Beberapa prajurit bertombak yang sedari awal berdiri di samping pintu, lantas menyeret paksa prajurit pemberi kabar barusan, membawanya ke ruang eksekusi. Suara permohonan ampun dari prajurit yang diseret hanya terdengar seperti lolongan serigala di malam hari, tidak satu pun memperdulikan tangisannya.
Berulangkali Yao Liangcheng memijat pelipisnya, berputar-putar dengan jemarinya, sebelum jemari Huifang menggantikannya, memijat pelipis suaminya ketika Sang Pangeran terduduk lemas. "Suamiku... " bisik Huifang tepat di telinga Liangcheng sambil terus memberikan pijatan yang begitu mantap. "Tidak ada yang perlu di cemaskan, aku yakin Anda jauh lebih baik dari Yao Chen... itulah kenapa saya bersedia menikah dengan Anda."
"Ingat perjanjian yang terikat diantara kita, suamiku. Yao Chen harus mati bagaimana pun caranya, jika tidak... maka kutukan darah iblis Baifeng akan terus menghalangi kita untuk bercinta, sehingga kau tidak bisa mendapatkan keturunan dariku seperti yang selalu kau impikan."
"Kau pikir aku takut dengan kutukan itu?" Liangcheng menatap senyuman istrinya dengan tatapan tajam. "Aku tidak akan menunggu lagi. Aku akan membunuh Yao Chen dengan tanganku sendiri!"

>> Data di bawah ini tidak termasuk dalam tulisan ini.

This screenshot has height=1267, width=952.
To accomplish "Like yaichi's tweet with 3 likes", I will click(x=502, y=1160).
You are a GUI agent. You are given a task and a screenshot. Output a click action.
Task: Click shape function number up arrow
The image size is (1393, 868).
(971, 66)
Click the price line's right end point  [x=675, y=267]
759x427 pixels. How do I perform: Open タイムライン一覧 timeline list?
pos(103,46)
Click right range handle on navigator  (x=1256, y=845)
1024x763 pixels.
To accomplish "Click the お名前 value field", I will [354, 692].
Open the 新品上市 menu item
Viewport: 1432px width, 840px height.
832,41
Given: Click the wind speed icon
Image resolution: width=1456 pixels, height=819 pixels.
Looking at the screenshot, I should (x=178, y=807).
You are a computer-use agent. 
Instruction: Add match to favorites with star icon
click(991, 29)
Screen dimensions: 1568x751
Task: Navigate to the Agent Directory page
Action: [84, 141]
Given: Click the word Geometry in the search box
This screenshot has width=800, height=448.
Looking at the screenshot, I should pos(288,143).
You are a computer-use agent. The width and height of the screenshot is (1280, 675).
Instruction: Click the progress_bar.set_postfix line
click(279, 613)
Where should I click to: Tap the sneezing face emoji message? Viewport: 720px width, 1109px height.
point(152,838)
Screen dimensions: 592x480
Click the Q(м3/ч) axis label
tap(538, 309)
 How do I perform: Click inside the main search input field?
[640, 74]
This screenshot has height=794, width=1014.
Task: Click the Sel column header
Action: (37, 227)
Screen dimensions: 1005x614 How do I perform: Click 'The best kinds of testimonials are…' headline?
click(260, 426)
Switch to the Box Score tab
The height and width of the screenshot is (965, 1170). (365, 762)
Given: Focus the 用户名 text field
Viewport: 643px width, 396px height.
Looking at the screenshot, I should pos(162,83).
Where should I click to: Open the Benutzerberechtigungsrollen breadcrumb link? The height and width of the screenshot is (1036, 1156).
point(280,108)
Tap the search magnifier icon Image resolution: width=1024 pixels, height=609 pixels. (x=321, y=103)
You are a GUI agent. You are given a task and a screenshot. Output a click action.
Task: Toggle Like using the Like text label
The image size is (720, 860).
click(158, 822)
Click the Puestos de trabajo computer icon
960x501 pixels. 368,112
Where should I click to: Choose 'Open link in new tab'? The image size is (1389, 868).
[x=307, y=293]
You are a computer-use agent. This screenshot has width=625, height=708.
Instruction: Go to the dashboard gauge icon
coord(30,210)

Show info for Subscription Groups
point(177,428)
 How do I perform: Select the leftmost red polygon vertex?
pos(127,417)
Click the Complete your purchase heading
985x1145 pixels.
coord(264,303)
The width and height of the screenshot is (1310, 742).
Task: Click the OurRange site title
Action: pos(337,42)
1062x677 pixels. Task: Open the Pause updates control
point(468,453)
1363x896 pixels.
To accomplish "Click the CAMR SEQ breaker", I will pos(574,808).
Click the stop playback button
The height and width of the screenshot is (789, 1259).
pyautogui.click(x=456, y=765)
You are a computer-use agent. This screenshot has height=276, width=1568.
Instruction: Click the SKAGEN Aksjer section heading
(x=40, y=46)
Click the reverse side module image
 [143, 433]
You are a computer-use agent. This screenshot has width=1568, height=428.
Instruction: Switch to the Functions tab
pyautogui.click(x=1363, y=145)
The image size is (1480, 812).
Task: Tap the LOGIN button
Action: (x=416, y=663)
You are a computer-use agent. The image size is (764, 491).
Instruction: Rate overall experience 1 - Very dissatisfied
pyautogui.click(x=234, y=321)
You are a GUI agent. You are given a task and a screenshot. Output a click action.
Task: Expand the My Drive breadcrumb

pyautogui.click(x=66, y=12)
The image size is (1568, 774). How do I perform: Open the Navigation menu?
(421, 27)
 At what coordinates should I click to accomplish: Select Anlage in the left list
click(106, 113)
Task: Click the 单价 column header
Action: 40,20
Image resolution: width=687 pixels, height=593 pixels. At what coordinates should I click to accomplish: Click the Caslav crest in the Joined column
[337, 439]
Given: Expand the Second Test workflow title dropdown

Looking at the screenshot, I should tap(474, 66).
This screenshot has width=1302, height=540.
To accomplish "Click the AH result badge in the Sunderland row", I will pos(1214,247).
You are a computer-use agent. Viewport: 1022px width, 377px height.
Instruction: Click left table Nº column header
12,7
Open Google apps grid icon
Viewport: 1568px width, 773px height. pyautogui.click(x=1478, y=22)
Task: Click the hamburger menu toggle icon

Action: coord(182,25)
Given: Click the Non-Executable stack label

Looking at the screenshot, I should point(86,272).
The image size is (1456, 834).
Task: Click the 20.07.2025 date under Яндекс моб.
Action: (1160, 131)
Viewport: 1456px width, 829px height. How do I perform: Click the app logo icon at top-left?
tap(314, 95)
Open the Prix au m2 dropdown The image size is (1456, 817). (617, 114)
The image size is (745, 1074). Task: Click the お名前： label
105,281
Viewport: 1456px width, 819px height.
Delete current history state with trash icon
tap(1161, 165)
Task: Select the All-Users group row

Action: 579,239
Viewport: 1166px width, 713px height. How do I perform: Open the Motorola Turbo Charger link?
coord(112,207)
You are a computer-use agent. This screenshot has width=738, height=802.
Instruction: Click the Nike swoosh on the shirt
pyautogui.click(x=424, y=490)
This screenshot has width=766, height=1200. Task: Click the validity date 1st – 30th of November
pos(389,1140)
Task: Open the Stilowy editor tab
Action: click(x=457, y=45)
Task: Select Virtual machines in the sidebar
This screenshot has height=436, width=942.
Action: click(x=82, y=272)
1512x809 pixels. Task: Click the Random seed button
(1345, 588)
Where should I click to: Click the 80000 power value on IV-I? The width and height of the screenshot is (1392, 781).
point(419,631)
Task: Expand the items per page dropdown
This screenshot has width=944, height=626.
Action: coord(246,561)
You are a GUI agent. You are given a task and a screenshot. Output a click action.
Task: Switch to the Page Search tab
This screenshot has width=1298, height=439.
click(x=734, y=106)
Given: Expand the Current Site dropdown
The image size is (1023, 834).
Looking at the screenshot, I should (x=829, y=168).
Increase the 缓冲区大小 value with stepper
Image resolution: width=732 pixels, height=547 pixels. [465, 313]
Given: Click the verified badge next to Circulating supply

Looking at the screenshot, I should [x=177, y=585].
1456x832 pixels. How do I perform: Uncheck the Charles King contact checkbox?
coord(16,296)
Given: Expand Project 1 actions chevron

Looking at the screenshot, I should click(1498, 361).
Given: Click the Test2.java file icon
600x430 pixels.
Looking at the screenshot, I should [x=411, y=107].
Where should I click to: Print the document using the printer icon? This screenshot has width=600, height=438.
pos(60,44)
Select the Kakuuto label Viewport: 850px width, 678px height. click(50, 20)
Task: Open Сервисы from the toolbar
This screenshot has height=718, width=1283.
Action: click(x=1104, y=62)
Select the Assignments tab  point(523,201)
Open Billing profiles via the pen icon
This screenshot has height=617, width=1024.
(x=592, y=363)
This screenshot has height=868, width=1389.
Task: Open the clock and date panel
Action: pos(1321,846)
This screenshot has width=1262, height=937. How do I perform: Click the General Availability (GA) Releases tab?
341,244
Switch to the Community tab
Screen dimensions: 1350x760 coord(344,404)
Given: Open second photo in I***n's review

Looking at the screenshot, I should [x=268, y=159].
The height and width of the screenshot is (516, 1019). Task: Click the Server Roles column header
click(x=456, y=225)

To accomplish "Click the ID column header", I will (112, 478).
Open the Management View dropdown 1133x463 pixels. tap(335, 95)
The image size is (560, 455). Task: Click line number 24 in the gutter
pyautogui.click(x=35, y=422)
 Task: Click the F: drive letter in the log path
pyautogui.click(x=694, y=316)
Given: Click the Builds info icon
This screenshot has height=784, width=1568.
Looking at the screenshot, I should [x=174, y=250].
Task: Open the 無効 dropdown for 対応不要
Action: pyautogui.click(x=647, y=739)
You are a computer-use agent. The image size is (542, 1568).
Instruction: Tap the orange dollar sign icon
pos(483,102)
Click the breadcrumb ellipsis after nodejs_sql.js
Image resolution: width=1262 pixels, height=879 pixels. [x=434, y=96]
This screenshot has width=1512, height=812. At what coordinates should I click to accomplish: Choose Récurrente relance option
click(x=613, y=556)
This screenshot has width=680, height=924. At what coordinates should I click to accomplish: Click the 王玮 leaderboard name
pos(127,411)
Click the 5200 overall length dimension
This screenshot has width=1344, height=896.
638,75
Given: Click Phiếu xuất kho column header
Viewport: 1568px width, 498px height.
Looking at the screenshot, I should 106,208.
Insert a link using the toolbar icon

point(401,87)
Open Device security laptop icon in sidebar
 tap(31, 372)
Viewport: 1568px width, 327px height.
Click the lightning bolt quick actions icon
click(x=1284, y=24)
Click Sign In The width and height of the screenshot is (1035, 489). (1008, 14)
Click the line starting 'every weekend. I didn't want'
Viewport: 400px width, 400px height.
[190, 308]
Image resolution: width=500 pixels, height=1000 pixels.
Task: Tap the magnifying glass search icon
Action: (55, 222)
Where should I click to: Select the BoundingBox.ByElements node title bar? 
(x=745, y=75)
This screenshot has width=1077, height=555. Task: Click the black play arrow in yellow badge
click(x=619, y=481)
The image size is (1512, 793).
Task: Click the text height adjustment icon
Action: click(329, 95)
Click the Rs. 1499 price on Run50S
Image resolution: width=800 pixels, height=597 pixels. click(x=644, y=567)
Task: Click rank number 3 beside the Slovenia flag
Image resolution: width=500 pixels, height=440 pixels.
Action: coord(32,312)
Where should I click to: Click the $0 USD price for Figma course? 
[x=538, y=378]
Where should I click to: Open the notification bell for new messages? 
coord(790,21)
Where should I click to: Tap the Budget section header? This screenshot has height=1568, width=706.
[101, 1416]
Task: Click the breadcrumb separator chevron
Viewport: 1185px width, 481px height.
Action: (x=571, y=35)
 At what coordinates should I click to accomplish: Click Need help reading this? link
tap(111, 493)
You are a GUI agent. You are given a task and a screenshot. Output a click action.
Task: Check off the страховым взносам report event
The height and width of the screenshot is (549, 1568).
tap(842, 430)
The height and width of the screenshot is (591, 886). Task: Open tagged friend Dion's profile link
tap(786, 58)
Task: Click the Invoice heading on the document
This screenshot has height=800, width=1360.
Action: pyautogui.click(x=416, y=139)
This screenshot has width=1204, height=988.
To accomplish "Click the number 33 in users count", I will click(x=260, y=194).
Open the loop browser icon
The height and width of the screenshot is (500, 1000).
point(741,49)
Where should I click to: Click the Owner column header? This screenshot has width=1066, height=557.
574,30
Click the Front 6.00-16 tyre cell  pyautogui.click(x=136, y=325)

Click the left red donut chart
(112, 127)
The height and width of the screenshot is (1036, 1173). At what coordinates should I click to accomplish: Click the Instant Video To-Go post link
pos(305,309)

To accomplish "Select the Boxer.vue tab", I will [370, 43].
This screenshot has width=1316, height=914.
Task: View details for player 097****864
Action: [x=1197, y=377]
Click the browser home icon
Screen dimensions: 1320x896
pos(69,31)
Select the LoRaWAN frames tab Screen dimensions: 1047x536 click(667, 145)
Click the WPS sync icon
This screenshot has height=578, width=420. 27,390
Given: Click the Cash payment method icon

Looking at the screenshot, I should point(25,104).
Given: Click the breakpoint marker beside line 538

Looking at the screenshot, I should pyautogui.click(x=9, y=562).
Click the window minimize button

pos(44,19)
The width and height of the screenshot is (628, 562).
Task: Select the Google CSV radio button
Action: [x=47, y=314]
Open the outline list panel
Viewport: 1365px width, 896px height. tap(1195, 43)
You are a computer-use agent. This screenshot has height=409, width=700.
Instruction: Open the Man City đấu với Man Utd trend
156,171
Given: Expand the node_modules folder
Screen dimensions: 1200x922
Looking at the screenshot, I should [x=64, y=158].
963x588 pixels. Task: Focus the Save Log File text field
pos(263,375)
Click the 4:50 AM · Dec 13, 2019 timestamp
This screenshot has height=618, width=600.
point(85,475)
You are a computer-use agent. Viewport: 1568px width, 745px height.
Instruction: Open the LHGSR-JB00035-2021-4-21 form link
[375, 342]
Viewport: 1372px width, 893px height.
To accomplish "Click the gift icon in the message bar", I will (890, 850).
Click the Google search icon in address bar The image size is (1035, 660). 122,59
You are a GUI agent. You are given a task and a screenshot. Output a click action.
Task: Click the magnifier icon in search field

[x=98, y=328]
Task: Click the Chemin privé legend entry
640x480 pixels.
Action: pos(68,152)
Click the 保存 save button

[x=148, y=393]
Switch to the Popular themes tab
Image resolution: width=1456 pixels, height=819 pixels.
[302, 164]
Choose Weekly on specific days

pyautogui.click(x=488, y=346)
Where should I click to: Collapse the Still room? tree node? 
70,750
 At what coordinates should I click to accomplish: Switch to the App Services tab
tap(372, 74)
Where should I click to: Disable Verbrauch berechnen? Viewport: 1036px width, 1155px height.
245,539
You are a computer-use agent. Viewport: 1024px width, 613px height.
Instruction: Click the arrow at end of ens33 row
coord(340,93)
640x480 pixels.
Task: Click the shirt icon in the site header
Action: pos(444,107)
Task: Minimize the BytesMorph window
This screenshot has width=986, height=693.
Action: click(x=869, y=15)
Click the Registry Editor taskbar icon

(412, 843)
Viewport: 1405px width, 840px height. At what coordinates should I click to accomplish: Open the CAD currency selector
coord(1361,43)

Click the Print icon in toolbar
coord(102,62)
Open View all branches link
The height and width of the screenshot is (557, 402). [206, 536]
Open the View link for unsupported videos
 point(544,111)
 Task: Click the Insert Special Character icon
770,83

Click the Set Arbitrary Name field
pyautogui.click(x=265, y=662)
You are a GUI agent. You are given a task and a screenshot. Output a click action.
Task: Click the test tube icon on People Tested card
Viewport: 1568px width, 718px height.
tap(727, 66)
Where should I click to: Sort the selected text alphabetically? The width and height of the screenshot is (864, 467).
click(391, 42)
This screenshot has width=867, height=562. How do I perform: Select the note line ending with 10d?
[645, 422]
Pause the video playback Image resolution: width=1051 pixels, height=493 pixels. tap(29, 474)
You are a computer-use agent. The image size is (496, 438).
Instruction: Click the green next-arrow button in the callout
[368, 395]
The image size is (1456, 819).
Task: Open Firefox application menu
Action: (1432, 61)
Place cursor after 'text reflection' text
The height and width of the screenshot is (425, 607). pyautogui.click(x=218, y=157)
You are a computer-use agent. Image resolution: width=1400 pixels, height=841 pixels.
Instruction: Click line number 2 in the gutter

Ucapannya membuat senyuman Huifang makin tulus, takjub dengan keberanian suaminya.
Sedangkan ibunya, Li Mei berganti menjadi khawatir. "Kenapa tidak menunggu Perburuan Jiwa Surgawi bulan depan?" ujarnya mendekati putranya yang terus mendengus. "Di sana kau bisa memanfaatkan kekuatan dari para monster, karena Yao Chen pasti juga akan ke tempat itu seperti yang sudah-sudah."
"Tidak, ibu." Liangcheng berdiri tegak, merasa tertantang. "Ini demi kehormatan kita... dan demi istriku tercinta!"